The music video was released on 21 August 2017. It was set in Ibiza and directed by Phillip R Lopez. The video depicts the Ibiza's landscapes with dancers. Kiiara can be seen wandering outdoors on cobble-stone city streets of Ibiza Town with Dimitri Vegas & Like Mike staying on the top of the stone and watching over the town before leaving and walking on place with colored smoke in the night at the end of the video. David Guetta is absent in the video.

==Track listing==

Digital download
| No. | Title | Length |
|---|---|---|
| 1. | "Complicated" (featuring Kiiara; Dimitri Vegas & Like Mike vs.
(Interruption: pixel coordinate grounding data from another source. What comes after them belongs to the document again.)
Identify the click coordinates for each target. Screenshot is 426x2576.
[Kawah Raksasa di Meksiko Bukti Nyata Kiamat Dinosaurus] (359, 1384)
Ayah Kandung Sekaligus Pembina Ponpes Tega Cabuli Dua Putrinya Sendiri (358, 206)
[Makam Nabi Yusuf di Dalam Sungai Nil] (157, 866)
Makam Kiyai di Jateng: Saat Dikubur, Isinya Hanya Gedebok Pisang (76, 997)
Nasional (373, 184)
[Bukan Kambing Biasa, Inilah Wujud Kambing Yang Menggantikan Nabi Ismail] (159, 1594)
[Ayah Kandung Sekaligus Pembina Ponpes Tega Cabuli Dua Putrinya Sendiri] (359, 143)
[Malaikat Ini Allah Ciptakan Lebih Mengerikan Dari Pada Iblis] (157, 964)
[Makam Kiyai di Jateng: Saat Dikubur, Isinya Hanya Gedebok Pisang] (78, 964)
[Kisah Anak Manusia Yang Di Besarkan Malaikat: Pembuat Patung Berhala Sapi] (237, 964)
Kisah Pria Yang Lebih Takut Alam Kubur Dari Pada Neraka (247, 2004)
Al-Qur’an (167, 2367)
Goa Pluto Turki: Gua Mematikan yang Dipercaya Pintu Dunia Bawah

David Guetta) | 3:04 |

Digital download – The Remixes Part 1
| No. | Title | Length |
|---|---|---|
| 1. | "Complicated" (featuring Kiiara; R3hab remix) | 2:28 |
| 2. | "Complicated" (featuring Kiiara; Tom Zanetti remix) | 4:36 |
| 3. | "Complicated" (featuring Kiiara; Diego Miranda & Wolfpack remix) | 4:10 |
| 4. | "Complicated" (featuring Kiiara; It's Different remix) | 2:33 |

Digital download – The Remixes Part 2
| No. | Title | Length |
|---|---|---|
| 1. | "Complicated" (featuring Kiiara; Robin Schulz remix) | 4:49 |
| 2. | "Complicated" (featuring Kiiara; Fareoh remix) | 2:57 |
| 3. | "Complicated" (featuring Kiiara; Brennan Heart remix) | 3:25 |

==Credits and personnel==
Credits adapted from Tidal.
- Dimitri Vegas & Like Mike – composition, production
- David Guetta – composition, production
- Kiiara – lyrics
- Angemi Antonino – composition, engineering
- Hailey Collier – lyrics
- Peter Hanna – lyrics
- Ethan Roberts – lyrics
- Miles Walker – mix engineering
- Andrew Bolooki – vocal production

==Charts==

===Weekly charts===

| Chart (2017) | Peak position |
|---|---|
| Austria (Ö3 Austria Top 40) | 51 |
| Belgium (Ultratop 50 Flanders) | 4 |
| Belgium Dance (Ultratop Flanders) | 1 |
| Belgium (Ultratop 50 Wallonia) | 6 |
| Belgium Dance (Ultratop Wallonia) | 2 |
| Czech Republic Singles Digital (ČNS IFPI) | 96 |
| Germany (GfK) | 77 |
| Netherlands (Dutch Top 40) | 22 |
| Netherlands (Mega Top 50) | 34 |
| Netherlands (Single Top 100) | 53 |
| Slovakia Singles Digital (ČNS IFPI) | 68 |
| Sweden (Sverigetopplistan) | 44 |
| Switzerland (Schweizer Hitparade) | 37 |
| US Dance Club Songs (Billboard) | 1 |
| US Hot Dance/Electronic Songs (Billboard) | 22 |

===Year-end charts===

| Chart (2017) | Position |
|---|---|
| Belgium (Ultratop Flanders) | 39 |
| Chart (2018) | Position |
| US Dance Club Songs (Billboard) | 31 |

==Certifications==

| Region | Certification | Certified units/sales |
| Belgium (BRMA) | Platinum | 20,000^{‡} |
| Germany (BVMI) | Gold | 200,000^{‡} |
| Netherlands (NVPI) | Platinum | 40,000^{‡} |
| Sweden (GLF) | Gold | 20,000^{‡} |
^{‡} Sales+streaming figures based on certification alone.